◆ **SUPPLIED ENTRIES**
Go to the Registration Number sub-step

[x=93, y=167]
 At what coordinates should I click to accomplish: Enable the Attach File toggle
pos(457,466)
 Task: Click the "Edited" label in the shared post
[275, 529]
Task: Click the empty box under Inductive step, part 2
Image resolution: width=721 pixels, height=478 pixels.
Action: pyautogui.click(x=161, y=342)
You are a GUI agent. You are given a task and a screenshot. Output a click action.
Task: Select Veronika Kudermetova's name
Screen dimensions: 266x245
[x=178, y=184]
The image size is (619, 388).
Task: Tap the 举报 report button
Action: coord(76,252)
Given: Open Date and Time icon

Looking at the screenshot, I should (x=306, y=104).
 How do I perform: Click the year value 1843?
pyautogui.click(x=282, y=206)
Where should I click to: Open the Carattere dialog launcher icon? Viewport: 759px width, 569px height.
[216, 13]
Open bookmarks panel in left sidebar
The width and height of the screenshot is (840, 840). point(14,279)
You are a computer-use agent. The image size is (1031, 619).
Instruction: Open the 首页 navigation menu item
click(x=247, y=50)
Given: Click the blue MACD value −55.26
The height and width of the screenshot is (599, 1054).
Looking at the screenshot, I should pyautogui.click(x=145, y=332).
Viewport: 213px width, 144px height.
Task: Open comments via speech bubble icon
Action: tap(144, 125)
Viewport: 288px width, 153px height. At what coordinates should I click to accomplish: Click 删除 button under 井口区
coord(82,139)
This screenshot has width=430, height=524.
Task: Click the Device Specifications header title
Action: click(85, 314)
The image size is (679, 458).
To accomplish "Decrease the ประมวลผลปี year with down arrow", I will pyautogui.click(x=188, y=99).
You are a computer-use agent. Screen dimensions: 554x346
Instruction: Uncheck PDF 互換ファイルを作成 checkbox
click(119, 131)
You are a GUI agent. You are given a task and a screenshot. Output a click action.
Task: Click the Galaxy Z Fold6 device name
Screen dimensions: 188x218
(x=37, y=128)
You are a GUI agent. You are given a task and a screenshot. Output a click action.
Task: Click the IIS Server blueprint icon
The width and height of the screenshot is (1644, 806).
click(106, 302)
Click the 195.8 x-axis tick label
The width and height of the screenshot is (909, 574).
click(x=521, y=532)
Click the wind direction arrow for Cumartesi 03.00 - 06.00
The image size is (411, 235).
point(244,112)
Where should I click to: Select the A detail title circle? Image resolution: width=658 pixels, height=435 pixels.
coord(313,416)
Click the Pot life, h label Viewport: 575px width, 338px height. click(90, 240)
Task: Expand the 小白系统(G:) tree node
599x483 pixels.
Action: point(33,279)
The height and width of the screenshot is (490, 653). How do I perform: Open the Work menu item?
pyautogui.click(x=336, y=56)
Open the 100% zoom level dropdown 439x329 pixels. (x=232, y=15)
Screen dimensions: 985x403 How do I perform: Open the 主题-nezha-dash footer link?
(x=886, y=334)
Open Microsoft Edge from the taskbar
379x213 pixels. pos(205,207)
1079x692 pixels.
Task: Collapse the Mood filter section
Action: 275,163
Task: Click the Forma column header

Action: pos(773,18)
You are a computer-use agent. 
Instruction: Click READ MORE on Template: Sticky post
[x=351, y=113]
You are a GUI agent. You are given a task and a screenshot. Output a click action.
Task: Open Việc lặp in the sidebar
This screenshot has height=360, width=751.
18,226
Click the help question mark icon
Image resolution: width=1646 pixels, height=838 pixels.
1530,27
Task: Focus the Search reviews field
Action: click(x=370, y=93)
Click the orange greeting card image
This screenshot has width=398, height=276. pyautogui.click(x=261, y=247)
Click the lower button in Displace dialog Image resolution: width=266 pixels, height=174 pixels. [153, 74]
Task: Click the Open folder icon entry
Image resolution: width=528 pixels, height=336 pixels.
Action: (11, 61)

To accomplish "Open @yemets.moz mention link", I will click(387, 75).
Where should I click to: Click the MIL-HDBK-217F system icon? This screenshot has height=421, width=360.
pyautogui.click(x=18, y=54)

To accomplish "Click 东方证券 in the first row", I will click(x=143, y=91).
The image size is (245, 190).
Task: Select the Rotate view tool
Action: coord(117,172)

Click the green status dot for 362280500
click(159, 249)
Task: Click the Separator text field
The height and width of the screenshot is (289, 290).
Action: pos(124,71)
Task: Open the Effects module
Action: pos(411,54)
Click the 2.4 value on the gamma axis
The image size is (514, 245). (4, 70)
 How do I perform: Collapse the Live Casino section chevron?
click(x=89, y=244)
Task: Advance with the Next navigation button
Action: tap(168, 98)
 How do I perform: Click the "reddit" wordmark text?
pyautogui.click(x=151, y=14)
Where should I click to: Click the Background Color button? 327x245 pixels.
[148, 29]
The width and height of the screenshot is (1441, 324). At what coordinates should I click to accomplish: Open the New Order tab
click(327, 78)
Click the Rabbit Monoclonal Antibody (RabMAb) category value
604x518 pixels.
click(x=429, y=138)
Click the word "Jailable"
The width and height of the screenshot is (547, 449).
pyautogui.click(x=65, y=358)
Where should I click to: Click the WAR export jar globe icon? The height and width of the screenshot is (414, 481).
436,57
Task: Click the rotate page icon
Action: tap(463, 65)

◆ **TRY IT**
Reply with nothing but the number of lines in the data above that contain "name".

◆ **RESPONSE BELOW**
2